Challenges – Health & Welness Centres (HWCs) :- 

  • With ₹1,200 crore supposed to be committed in the Budget for this, this would support only about 10,000 HWCs — less than 7% of what has been projected.
  • The Current year’s health Budget shows no dedicated allocation for HWCs, rather this will have to be carved out of the existing NHM budget, which has itself seen a 5% cut compared to revised Budget estimates of last year.

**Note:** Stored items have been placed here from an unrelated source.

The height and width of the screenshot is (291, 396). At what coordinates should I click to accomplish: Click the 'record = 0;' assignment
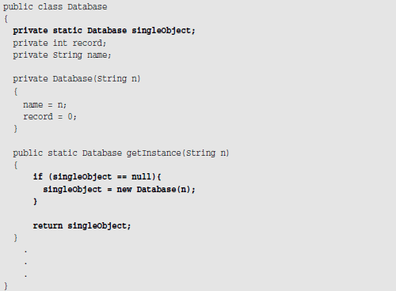pos(50,116)
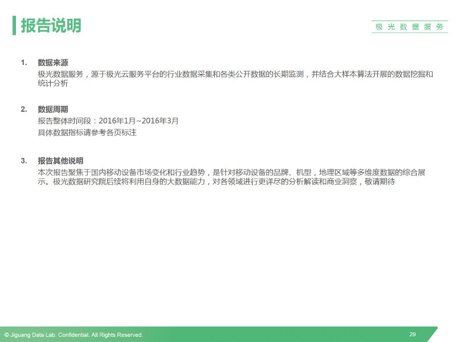The image size is (456, 342).
Task: Select list number 2 marker
Action: tap(24, 109)
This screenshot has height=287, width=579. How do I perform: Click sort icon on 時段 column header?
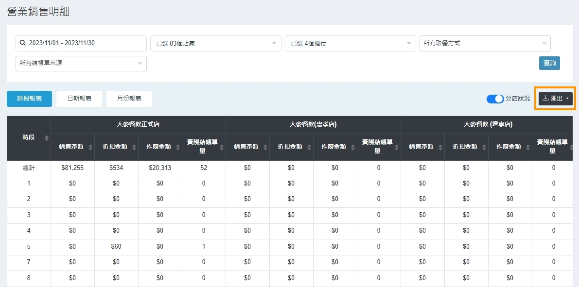coord(47,138)
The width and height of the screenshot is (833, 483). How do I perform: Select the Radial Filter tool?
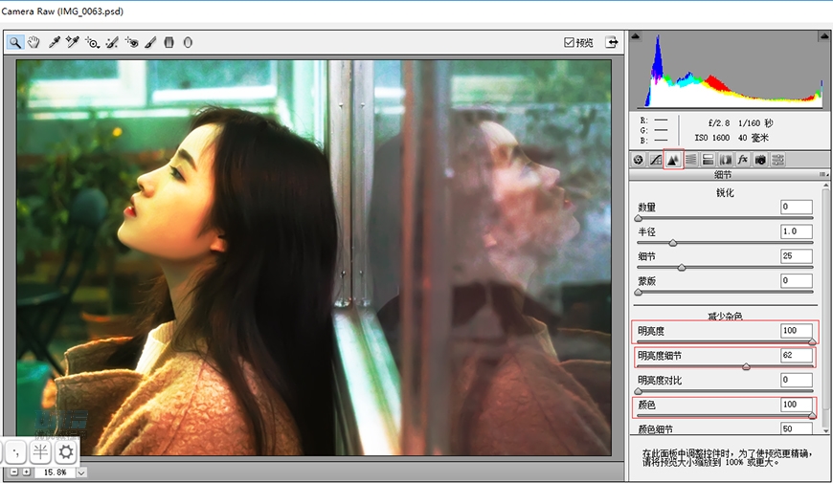(x=188, y=42)
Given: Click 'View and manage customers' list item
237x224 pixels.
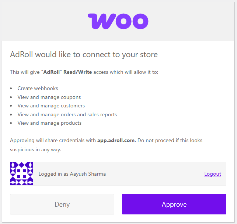Looking at the screenshot, I should [x=51, y=106].
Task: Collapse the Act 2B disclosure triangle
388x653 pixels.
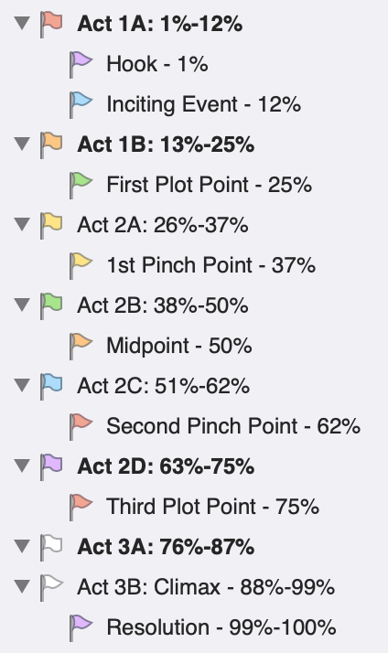Action: (22, 305)
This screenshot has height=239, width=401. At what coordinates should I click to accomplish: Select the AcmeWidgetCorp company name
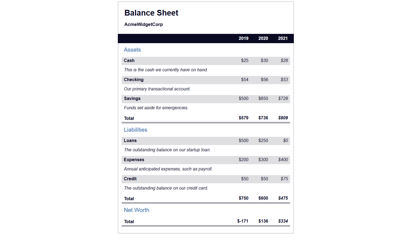point(144,24)
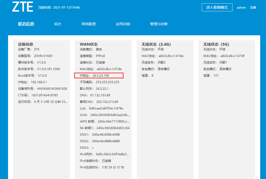Go to 管理与诊断 section

(159, 24)
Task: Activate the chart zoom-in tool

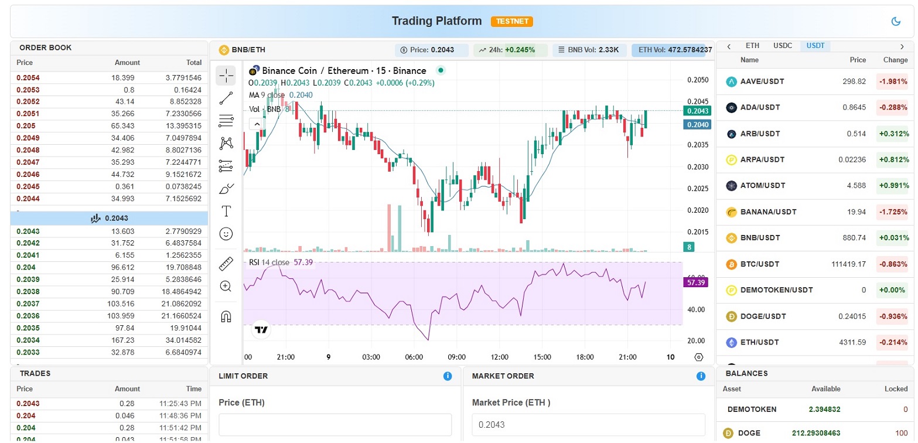Action: [226, 286]
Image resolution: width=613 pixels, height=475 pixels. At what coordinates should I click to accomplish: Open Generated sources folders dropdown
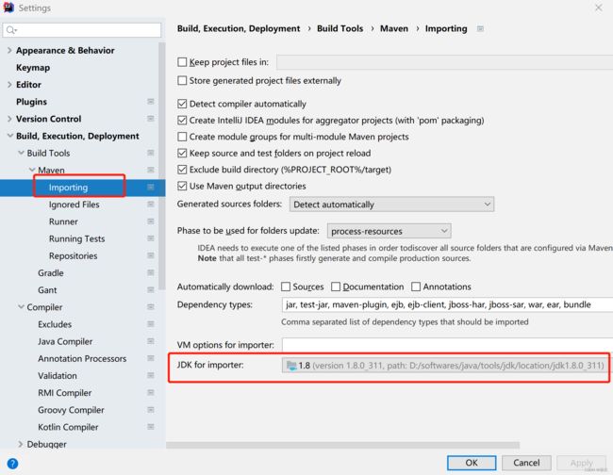pyautogui.click(x=391, y=205)
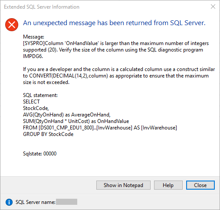Screen dimensions: 220x210
Task: Click the SQL Server name label
Action: click(x=36, y=202)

Challenges – National Health Protection Scheme :-

  • The funds allocated are grossly inadequate :-
    The allocation of ₹2,000 crore to cover 50 crore households, amounting to barely ₹40 per person per year, is barely enough to cover one strip of tablets annually.
  • This scheme would overlap with many established State health insurance schemes :-
    Many large States already have established health insurance schemes, and for most requirements their existing allocations of ₹1.5-2 lakh were quite adequate.
  • The scheme does not deal with preventive, pro-motive or outpatient care, so it is unlikely to lead to larger public health benefits :-
    NHPS is not a move towards Universal Health Care since even in the best case scenario, 80 crore (60% of the population) would be left out, outpatient care (responsible for 70% of people’s expenditure) is not covered, and being focused on hospitalisation, there is no evidence that it would be integrated with primary level health care.
  • In the absence of any effective regulation of the private sector, and given high levels of information asymmetry, the consumption of services is determined more by what private providers find more profitable to provide, rather than health-care needs of the poor.


Way forward :-

Health & Wellness Centres :-

  • The first is an additional budgetary allocation of about ₹20 lakh per HWC per year, which would work out to about ₹30,000 crore per year. This would be great value for money.
  • The second condition is a matching human resource policy — which includes in the least a regular salaried workforce of at least three auxiliary health workers per HWC. Also, reforms in the way that these 3 lakh health additional workers would be recruited, trained and retained, so that they are available where they are needed most.
  • Third, this needs a well-coordinated referral mechanism with specialists and doctors in the secondary and tertiary hospitals.

Insurance gaps – NHPS :-

  • Insurance does little for access to hospital care in vast areas where there are no providers. That needs public investment.
  • The NHPS could play a useful role, as an alternative and more flexible financing route for tertiary care in both public hospitals and for purchasing care from a more public service and less commercially oriented segment of the private sector where there are critical gaps.
  • It could have been designed to supplement rather than substitute the public hospital.
  • Where States have already established insurance programmes, the NHPS could finance them, instead of replacing them And where they do not have a programme, The NHPS would have important contribution to make.